September 18, 2008

Thoughts on self-modifying code and Futurist Programmers

Around 8th grade I read an article about a faction of programmers — the Futurist Programmers — whose rallying cry is paraphrased in the following quotation:

Why does computer science reject self modifying programs? Why have some departments stopped teaching assembly language programming? On what scientific basis has this been done? Where is the experimental evidence to support these actions?

As far as I remember, this movement attempted to emphasize the purity of computer programming, which they believed was a form of artistry. This was posed as a throwback to the tenets Italian Futurism, which were opposed to tradition and commoditization, in the context of computer programming. A Wikipedia excerpt will probably be helpful:

The Futurists admired speed, technology, youth and violence, the car, the plane and the industrial city, all that represented the technological triumph of humanity over nature, and they were passionate nationalists.

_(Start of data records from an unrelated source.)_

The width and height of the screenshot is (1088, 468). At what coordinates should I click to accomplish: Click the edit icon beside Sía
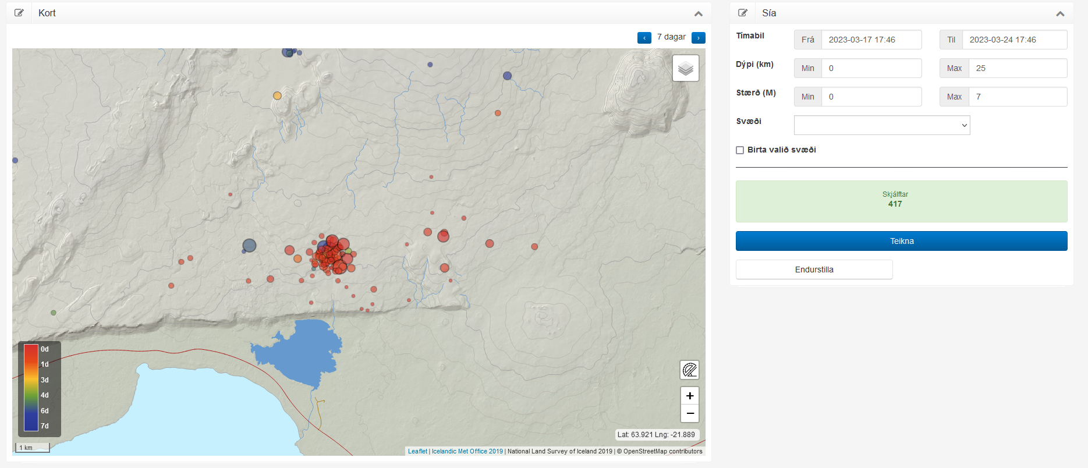(x=743, y=13)
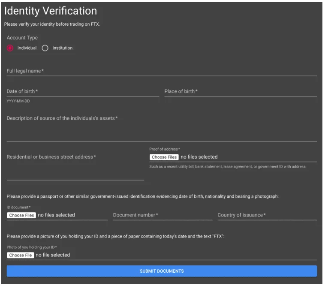Click the 'Individual' label text
Image resolution: width=325 pixels, height=286 pixels.
click(27, 48)
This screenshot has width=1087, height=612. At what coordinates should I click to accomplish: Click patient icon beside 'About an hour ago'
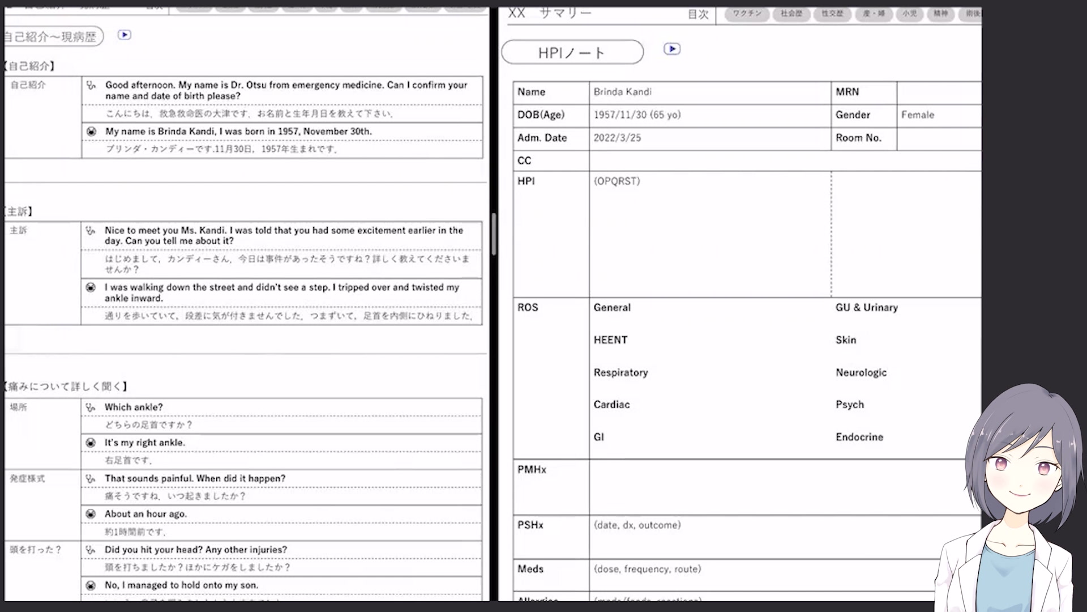click(91, 514)
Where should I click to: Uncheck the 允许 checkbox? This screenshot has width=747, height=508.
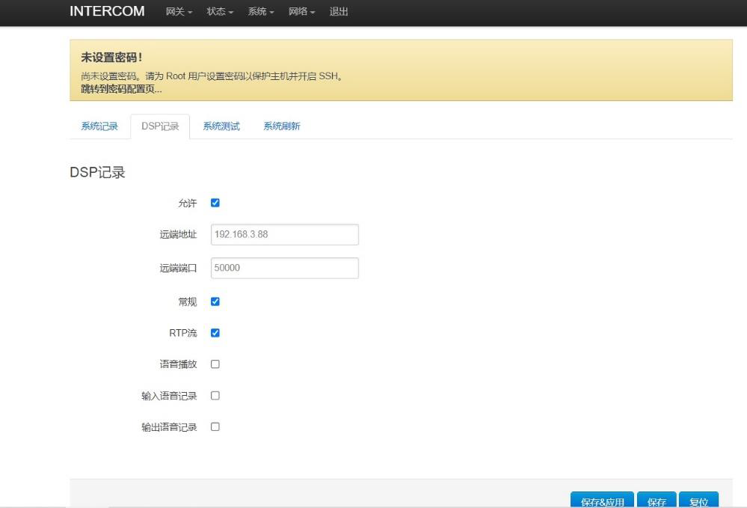click(215, 203)
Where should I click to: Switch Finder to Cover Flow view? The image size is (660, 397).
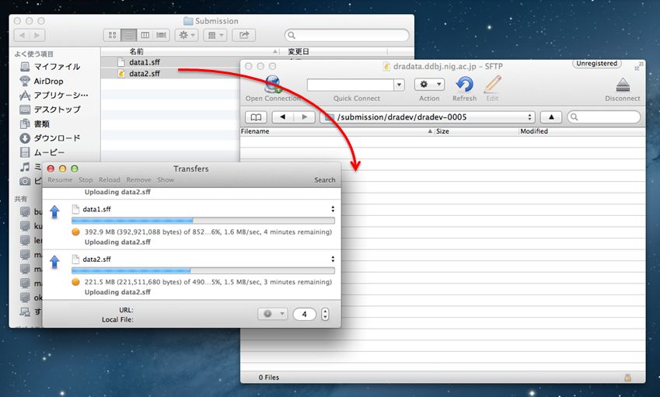pos(162,35)
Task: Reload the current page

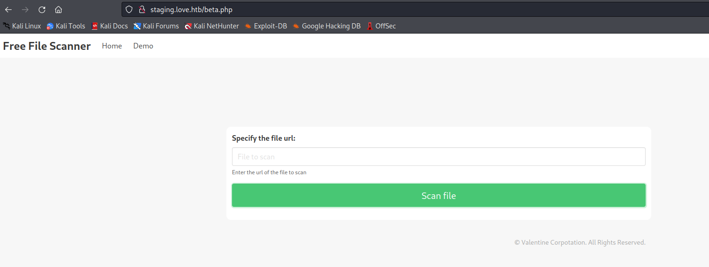Action: point(42,10)
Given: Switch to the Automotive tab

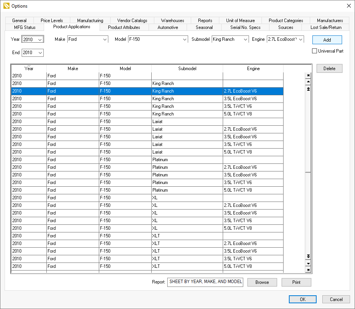Looking at the screenshot, I should 167,27.
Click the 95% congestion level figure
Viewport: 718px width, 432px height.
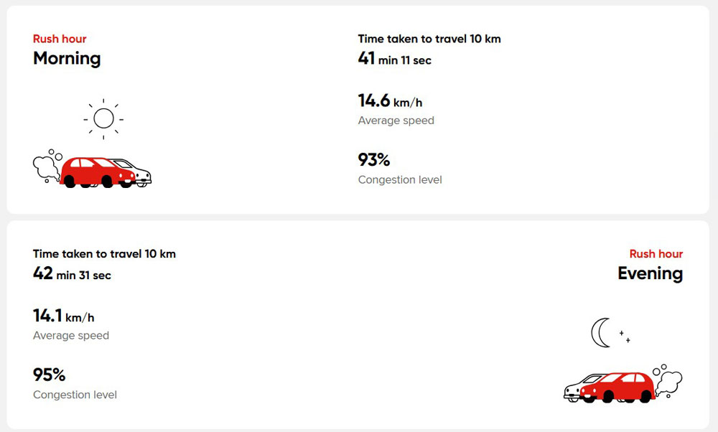pyautogui.click(x=49, y=375)

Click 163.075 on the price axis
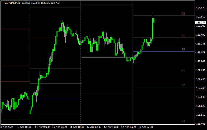pos(201,53)
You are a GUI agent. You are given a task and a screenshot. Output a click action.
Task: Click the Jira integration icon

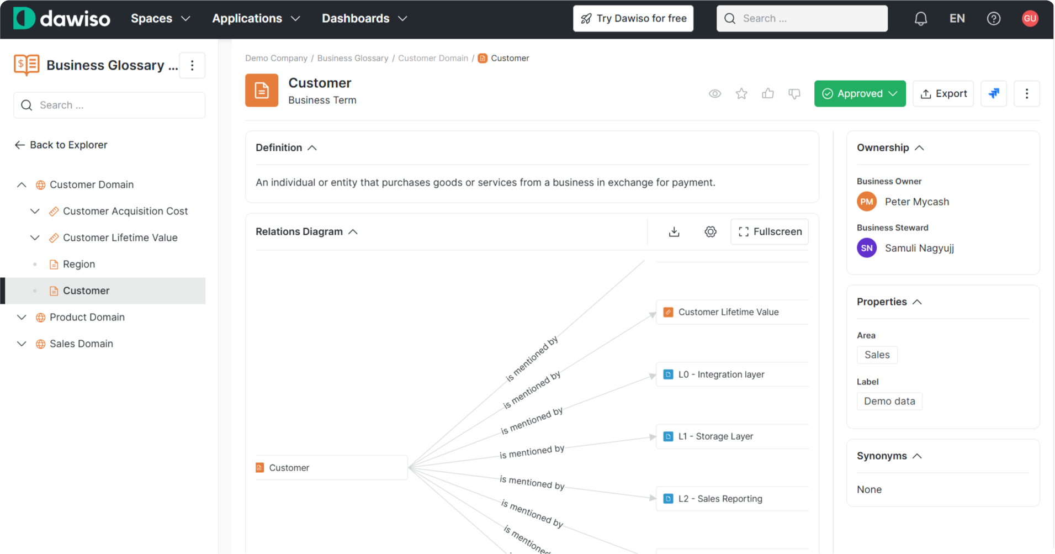993,94
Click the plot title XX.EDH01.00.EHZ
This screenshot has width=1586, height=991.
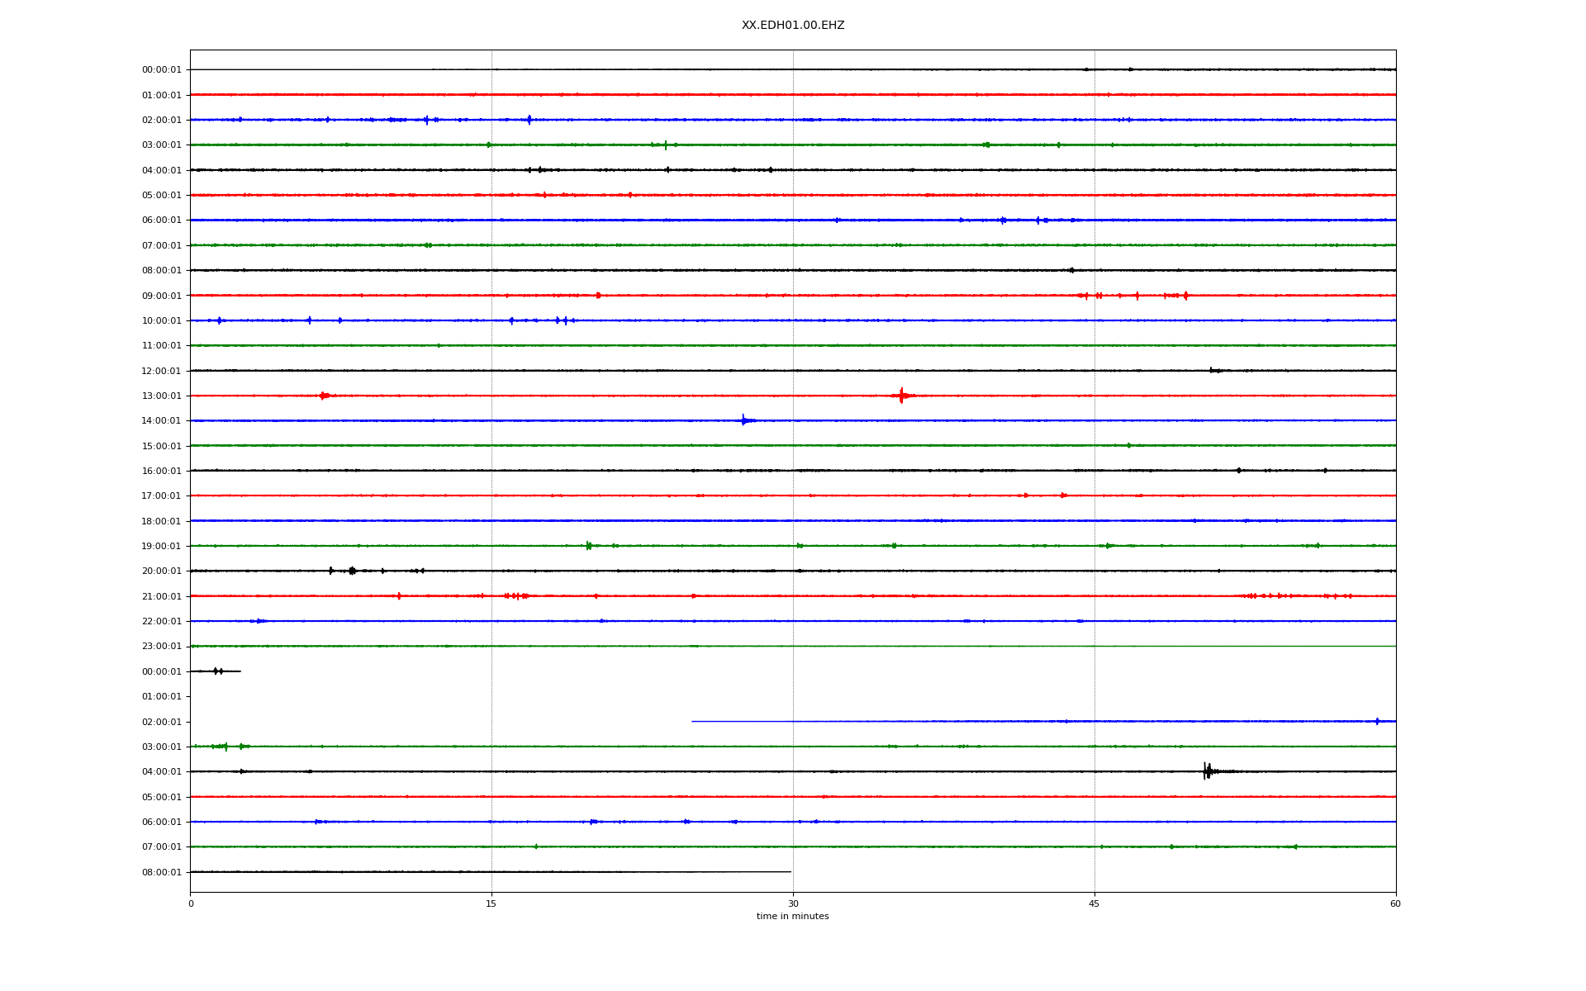click(792, 26)
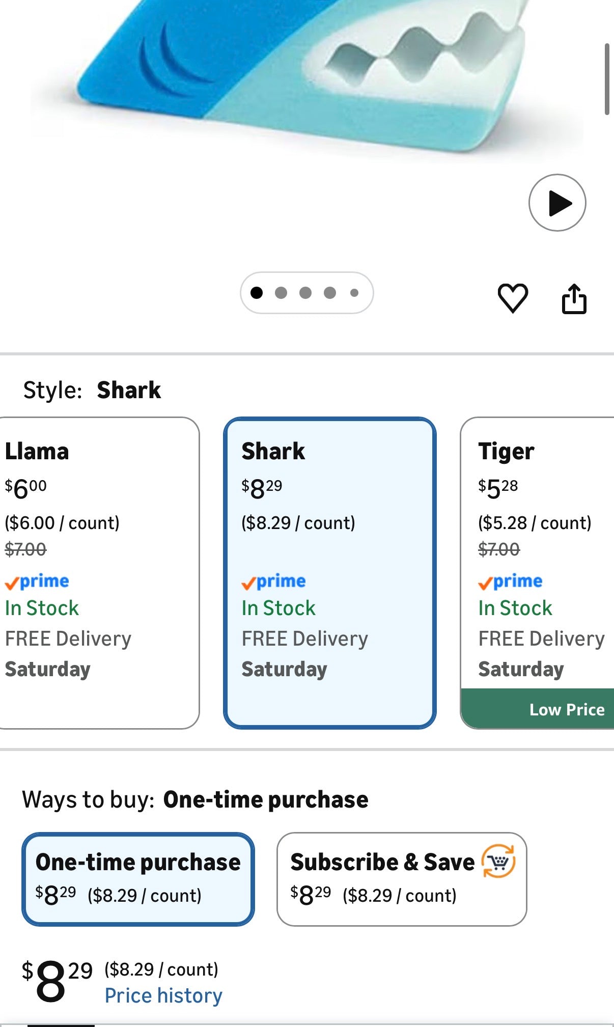614x1027 pixels.
Task: Tap the shark product image
Action: [x=305, y=76]
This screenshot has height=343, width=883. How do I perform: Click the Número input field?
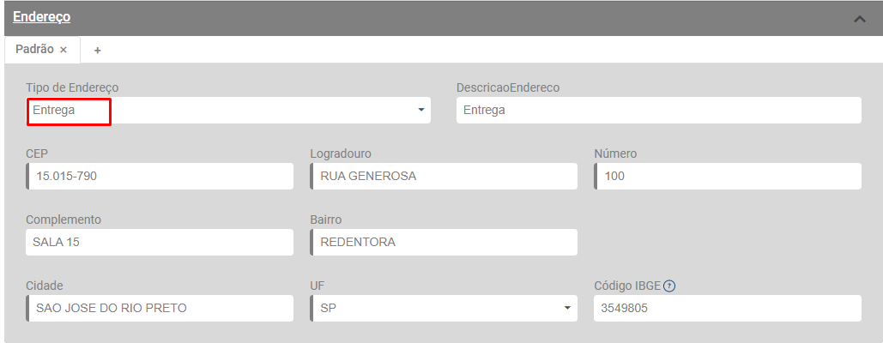[728, 177]
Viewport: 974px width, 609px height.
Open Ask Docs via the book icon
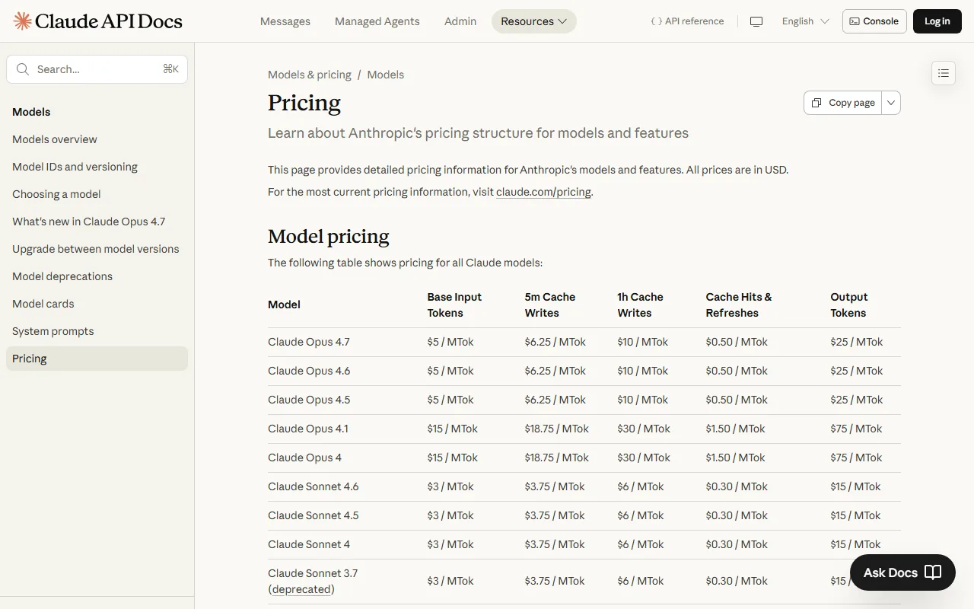[933, 572]
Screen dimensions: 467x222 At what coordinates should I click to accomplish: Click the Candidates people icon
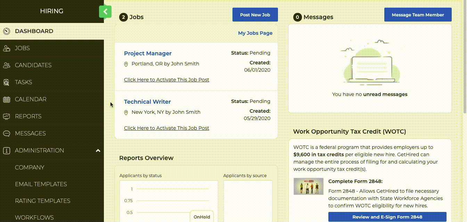(6, 65)
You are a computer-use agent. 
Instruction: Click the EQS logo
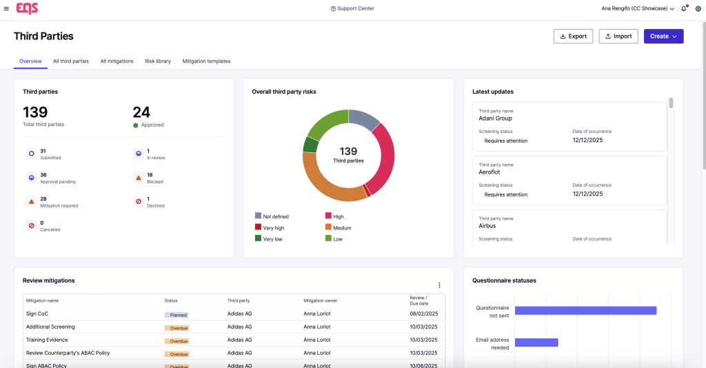click(27, 8)
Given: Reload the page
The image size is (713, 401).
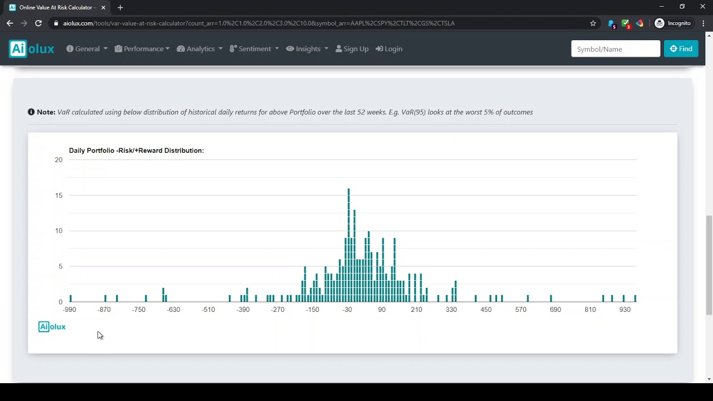Looking at the screenshot, I should coord(38,23).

Thinking about JavaScript Just In Time compilers (JITs) today — like TraceMonkey — reminded me of this philosophy. I believe that their line of questioning was insightful, but the formulation was misdirected. Technological triumph stems primarily from computers doing what humans want them to do. It's additionally awesome if the computers can do these things extra quickly; however, if they do things incorrectly very quickly, humanity comes out much less triumphant. Perhaps we even come out worse for the experience.

Secondly, we note that humanity strives for the ability to make further progress based on the success of past experiences. This is the concept of extensibility and reusability. Standing on the shoulders of giants, if you will. Self modifying code that I have encountered is often very clever; however, programming cleverness tends to be at odds with readability. [*] This is not to say that all self-modifying code is unreadable: in languages with dynamic method dispatch, swapping a object's methods out (with some kind of locking mechanism) is a recognized idiom that can lead to beneficial efficiency/complexity trade-offs. [†]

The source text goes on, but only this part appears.